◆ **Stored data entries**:
============
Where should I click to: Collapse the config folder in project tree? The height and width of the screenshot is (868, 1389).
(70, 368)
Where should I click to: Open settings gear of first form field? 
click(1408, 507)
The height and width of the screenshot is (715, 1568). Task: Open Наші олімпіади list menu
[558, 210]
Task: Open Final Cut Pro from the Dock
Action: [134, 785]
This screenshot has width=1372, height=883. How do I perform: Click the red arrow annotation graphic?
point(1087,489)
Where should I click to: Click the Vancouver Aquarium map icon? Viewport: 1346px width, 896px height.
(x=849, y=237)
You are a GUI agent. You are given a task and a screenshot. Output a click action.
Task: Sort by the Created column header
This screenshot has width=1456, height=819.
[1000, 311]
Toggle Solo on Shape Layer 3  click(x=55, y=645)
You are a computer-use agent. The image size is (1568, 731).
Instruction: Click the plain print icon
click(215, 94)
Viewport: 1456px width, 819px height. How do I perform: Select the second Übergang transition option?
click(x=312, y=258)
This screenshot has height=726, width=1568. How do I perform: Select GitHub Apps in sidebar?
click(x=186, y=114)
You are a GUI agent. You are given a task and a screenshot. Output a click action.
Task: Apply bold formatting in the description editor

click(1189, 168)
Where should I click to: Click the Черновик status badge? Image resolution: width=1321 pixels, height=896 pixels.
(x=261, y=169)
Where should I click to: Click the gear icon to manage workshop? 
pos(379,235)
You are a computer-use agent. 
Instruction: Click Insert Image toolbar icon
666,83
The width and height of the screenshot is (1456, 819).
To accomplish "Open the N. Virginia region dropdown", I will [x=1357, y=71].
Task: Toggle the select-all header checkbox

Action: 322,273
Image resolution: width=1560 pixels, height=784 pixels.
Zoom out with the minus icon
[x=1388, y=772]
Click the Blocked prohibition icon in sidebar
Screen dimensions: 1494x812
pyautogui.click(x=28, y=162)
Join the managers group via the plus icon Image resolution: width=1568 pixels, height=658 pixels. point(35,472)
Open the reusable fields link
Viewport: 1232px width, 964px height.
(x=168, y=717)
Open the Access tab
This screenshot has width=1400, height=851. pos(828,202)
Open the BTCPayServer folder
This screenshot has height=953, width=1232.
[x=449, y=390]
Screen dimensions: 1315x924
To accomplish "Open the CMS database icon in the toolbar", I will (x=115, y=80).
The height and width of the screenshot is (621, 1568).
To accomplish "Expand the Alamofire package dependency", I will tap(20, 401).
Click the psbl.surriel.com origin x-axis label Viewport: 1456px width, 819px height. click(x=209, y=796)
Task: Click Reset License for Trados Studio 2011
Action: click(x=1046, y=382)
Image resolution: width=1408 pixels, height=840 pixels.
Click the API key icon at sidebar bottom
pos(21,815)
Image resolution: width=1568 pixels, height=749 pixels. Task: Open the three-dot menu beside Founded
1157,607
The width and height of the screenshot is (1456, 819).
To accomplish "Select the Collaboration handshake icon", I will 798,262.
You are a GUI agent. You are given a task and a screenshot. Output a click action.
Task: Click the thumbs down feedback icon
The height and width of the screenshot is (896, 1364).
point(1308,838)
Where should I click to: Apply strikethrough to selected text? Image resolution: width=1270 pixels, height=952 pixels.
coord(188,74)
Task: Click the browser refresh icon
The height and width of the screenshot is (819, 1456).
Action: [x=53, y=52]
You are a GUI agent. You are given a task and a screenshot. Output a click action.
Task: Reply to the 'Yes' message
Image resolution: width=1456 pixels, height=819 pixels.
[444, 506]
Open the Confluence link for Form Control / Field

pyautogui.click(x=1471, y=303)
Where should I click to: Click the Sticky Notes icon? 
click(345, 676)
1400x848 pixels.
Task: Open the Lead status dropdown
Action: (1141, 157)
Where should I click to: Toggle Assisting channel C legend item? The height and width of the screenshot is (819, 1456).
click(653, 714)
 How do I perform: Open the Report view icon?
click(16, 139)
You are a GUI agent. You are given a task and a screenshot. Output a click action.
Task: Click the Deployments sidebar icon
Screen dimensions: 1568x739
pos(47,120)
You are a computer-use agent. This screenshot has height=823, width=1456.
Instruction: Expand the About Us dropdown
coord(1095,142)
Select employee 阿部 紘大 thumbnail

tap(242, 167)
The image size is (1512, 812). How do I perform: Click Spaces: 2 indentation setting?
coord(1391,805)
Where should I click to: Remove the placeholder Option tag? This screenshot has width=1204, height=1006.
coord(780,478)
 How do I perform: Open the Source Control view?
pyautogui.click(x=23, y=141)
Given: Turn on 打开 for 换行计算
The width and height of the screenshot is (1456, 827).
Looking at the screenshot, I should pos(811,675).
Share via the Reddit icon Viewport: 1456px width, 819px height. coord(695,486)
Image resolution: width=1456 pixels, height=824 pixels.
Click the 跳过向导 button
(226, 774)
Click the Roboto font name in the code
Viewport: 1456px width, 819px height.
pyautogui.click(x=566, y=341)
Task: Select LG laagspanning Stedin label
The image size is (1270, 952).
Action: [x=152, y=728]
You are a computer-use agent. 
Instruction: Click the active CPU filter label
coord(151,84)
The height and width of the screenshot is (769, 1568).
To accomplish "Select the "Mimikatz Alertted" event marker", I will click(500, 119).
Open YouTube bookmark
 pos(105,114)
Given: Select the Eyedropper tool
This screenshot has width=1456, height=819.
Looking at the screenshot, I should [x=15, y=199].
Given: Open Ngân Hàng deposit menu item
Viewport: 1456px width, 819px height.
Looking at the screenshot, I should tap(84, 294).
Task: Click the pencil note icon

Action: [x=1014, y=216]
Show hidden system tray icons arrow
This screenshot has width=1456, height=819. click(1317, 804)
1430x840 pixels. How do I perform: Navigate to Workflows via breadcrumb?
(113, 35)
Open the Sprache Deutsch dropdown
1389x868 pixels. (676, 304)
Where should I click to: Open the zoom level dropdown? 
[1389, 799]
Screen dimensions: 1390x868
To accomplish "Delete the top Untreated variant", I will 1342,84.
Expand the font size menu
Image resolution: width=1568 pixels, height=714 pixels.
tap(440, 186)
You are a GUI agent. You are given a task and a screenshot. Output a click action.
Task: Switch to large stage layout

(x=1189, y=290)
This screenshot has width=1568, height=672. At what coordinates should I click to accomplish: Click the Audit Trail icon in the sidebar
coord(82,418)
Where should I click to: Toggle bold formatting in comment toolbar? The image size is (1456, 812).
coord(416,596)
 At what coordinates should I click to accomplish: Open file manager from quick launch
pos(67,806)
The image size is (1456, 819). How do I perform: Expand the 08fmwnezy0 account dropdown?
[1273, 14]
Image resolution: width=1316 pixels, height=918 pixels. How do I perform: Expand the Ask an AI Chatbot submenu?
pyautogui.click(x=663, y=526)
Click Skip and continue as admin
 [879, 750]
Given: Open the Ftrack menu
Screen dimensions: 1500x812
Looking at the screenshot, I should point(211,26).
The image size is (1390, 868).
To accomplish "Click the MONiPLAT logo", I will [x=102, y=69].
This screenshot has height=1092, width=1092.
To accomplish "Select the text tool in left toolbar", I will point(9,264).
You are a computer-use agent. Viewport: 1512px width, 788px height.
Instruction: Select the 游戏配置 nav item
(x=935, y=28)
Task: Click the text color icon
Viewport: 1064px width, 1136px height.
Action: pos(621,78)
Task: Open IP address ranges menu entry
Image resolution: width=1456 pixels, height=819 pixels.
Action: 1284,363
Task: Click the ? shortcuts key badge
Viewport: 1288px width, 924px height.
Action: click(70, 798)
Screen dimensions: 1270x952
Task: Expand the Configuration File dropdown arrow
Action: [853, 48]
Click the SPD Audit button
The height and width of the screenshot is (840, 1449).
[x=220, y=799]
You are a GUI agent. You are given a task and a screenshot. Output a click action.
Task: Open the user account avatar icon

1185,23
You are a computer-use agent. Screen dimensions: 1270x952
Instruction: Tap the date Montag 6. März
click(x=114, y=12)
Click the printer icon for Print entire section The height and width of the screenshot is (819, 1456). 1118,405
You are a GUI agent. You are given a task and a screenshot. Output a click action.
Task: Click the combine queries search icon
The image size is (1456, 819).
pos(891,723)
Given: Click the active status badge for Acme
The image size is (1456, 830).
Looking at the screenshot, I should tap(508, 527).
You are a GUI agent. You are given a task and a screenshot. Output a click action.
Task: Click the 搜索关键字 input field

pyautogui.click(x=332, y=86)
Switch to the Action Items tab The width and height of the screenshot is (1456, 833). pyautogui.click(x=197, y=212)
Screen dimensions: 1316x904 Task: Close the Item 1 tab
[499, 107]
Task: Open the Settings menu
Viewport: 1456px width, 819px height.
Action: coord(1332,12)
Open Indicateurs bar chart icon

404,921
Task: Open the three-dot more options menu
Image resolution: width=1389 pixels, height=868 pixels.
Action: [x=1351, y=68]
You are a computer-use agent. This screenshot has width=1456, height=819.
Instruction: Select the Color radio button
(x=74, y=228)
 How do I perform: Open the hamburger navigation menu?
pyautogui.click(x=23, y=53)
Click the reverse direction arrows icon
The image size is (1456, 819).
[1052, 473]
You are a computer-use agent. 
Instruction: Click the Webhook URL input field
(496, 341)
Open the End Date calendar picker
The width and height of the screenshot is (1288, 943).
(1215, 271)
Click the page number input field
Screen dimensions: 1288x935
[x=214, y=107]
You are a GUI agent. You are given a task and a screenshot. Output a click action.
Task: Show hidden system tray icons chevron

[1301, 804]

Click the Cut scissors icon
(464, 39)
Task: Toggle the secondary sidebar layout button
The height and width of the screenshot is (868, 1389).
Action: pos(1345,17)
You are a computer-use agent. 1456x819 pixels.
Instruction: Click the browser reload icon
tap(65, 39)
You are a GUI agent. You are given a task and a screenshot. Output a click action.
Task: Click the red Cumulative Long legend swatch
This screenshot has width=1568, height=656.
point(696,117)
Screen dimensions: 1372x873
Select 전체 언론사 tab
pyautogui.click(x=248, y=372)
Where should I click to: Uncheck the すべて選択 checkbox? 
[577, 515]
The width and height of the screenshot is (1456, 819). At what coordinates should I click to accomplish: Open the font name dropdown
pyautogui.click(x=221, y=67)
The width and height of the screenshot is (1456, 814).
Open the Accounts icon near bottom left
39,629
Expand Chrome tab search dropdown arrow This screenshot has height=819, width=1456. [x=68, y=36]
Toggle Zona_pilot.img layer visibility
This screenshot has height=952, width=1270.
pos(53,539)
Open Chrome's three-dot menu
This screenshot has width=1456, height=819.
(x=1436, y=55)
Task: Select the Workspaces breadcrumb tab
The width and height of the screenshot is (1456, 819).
============
◆ **WHAT NEEDS TO BE DONE**: Every line above that holds "computer" should be copied out.

◆ **ANSWER SECTION**:
You are a computer-use agent. The image size is (1568, 731).
You are a computer-use agent. 
You are a computer-use agent. This screenshot has height=823, width=1456.
You are a computer-use agent. 
You are a computer-use agent. Viewport: 1512px width, 788px height.
You are a computer-use agent. Screen dimensions: 1270x952
You are a computer-use agent. This screenshot has width=1456, height=819.
You are a computer-use agent. 
You are a computer-use agent. 1456x819 pixels.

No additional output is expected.